There have been more 2,50,000 to 5,00,000 Rohingyas living in Bangladesh, especially in the Cox’s Bazar region. Besides them, a small number of Rohingyas could manage to infiltrate in Bangladesh in June during the sectarian violence when around 80 people were killed in infighting between the Rohingyas and Buddhists of Rakhine state (formerly Arakan). Other sources say some 6,000 Rohingya were slaughtered, many of them systematically by government forces. The government also reportedly snapped power and telecommunications in the state after declaring an emergency. The clash erupted after the publication of a video on the rape of a Buddhist woman by Rohingyas on the Youtube in late May. Following this, some enraged Buddhists on June 3 set afire a bus where many Rohingyas including the perpetrators were said to be onboard. On June 8, thousands of Rohingyas rioted in Maungdaw, destroying Rakhine property, burning homes, and causing an unknown number of deaths. In the aftermath, Rohingyas carried out similar attacks on Rakhines elsewhere around the state.
Throughout the month, Bangladesh government carried out tight vigil along the 270km border to stop the fresh influx of Rohingyas, by boat through the sea. Until Tuesday, the Border Guard Bangladesh (BGB) personnel sent back 1,161 Rohingyas to Myanmar from June 11 while Coast Guard Bangladesh pushed back around 350 others.
The government from the beginning of the violence had been firm in not allowing any Rohingyas this time, citing own problems and elaborating how harmful and agonising the Rohingyas were for Bangladesh. All through, it was the foreign minister speaking on the issue, on a regular basis, and she fired back heavily against the UNHCR and US-based rights watchdog Human Rights Watch as they had requested the government for opening the border for Rohingyas and help them out. Foreign Minister Dipu Moni rejected those urges outright.
In none of the instances, Sheikh Hasina said anything.
However, in June, we did not find the Myanmar ambassador in Dhaka. We are not sure whether there was anyone at office. Meanwhile, our foreign ministry was not visible doing any negotiations with its counterpart. One day, the Myanmar authorities were, surprisingly, quoted by our foreign minister as saying that the Rohingyas in Bangladesh were trying to destabilise the situation in Rakhine state with the help of Bangladesh Jamaat-e-Islami, who were even assisting the Rohingyas in Cox’s Bazar with arms too. However, though the minister disclosed this very sensitive matter in parliament, she did not elaborate it, until now.
The Rohingyas are also unwanted in Myanmar, persecuted and denied citizenship since 1982. They are not part of the over one hundred ethnic groups recognised in Myanmar, which claims like many international media that Rohingyas are Bangalees.
Currently, Rohingyas are living in Thailand, Malaysia, Indonesia, Brunei, Cambodia, Laos, the Philippines, Singapore, Vietnam, Pakistan, Saudi Arabia and India. Myanmar citizens usually try to enter Bangladesh before Ramadan every year to do job and income money. They travel to the other countries either by risky boats or through another country. The Myanmar government and its majority Buddhists welcome forced or voluntary deportation of the Rohingyas.

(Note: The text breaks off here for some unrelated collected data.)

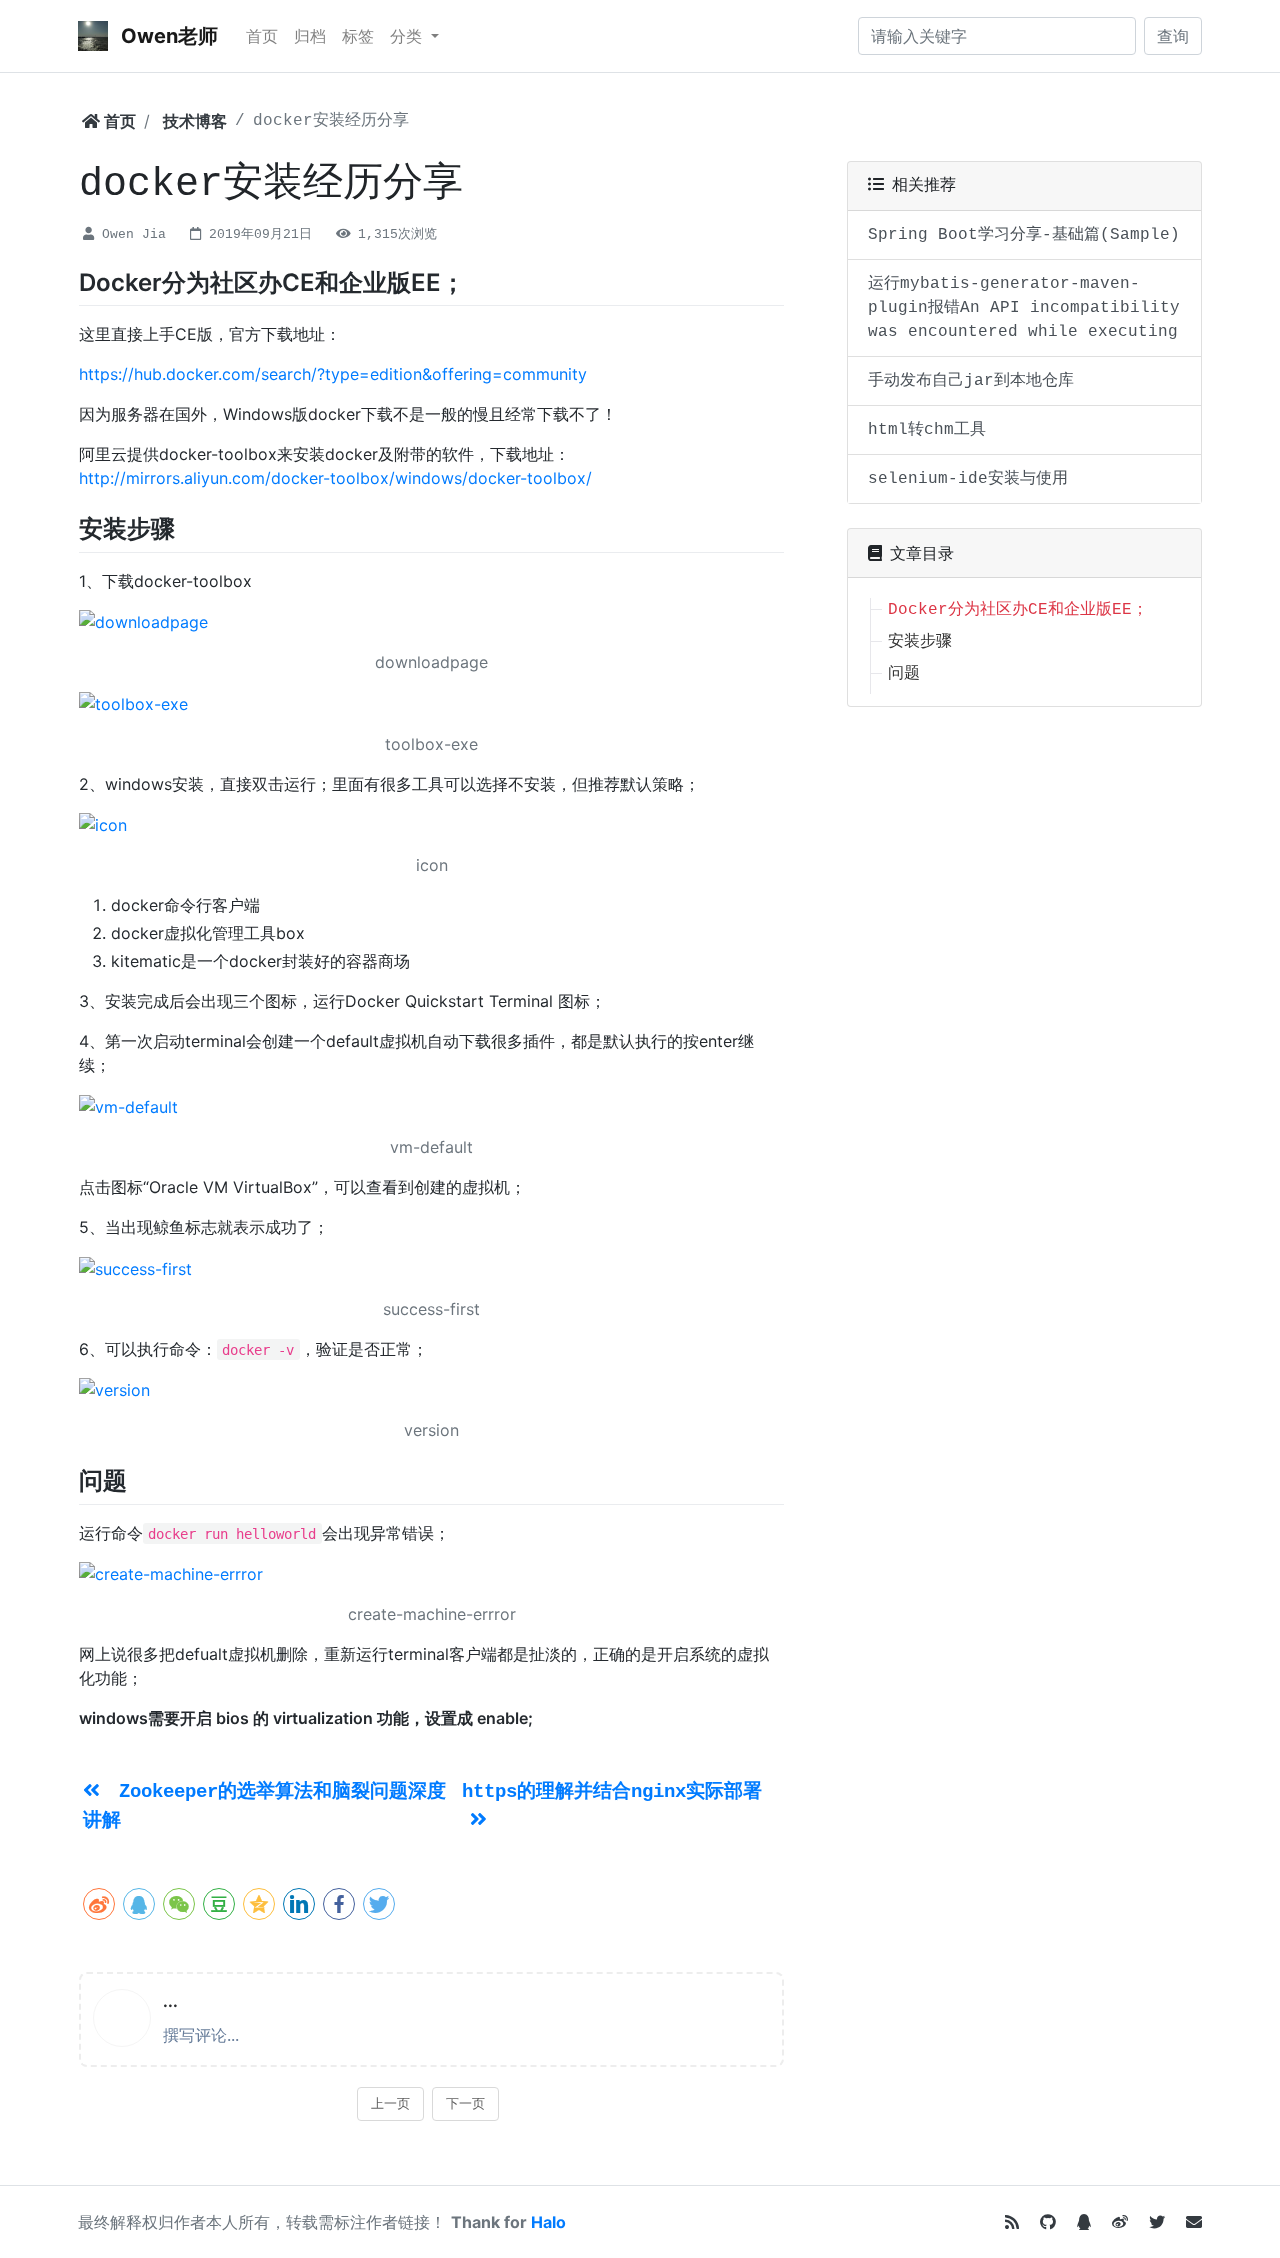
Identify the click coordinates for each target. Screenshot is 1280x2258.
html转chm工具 (927, 430)
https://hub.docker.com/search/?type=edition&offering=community (333, 374)
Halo (548, 2222)
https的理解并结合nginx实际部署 (612, 1792)
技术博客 (195, 121)
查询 (1173, 36)
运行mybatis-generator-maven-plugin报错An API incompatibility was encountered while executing (1024, 308)
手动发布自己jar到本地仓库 (971, 381)
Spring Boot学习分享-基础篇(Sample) (1024, 235)
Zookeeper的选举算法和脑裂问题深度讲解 (264, 1806)
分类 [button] (408, 36)
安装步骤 (920, 642)
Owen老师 (167, 36)
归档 (310, 36)
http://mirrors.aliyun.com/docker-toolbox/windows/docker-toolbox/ (335, 478)
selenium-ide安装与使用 (968, 479)
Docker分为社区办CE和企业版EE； (1018, 610)
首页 (262, 36)
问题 (904, 674)
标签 (358, 36)
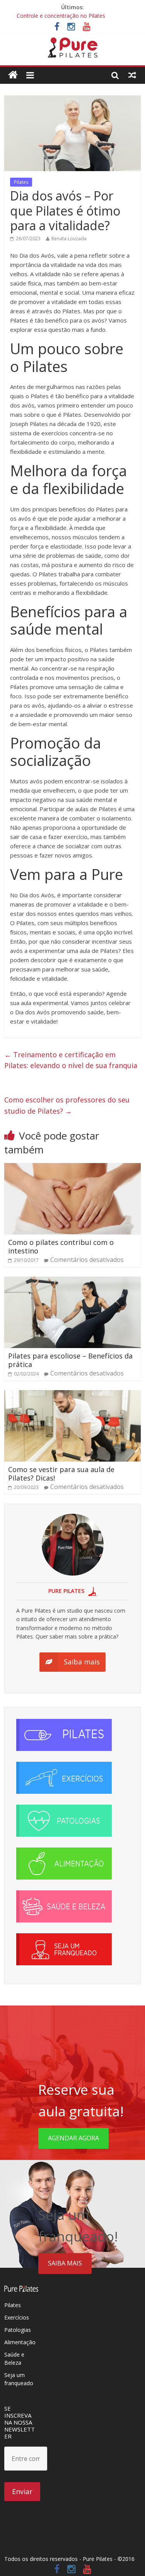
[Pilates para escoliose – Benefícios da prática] (72, 1281)
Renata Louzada (69, 238)
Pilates (21, 182)
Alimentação (20, 2342)
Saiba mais (65, 2263)
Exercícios (16, 2317)
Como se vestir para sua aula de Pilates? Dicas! (61, 1473)
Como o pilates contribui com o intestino (61, 1246)
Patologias (17, 2329)
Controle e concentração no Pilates (61, 15)
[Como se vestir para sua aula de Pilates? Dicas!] (72, 1395)
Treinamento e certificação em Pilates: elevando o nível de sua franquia (70, 1060)
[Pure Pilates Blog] (72, 42)
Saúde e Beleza (14, 2358)
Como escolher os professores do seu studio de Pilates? (67, 1105)
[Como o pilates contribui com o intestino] (72, 1167)
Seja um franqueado (18, 2379)
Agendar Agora (73, 2138)
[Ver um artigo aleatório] (132, 75)
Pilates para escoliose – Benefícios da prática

In Bangladesh, many Rohingya men have married Bangladeshi girls while women are getting married to local Bangladeshis. Most of the Rohingyas living outside the camps are said to be involved in criminal activities, including smuggling, here under the shelter of the unscrupulous locals, and many others after travelling to Middle East countries with fake Bangladeshi passports have tarnished the country’s image by their involvement in criminal activities. Our foreign minister like many other party supporters and cautious people of the country had cited this negative side of the Rohingyas while defending its strong stance against letting the “Myanmar citizens” in.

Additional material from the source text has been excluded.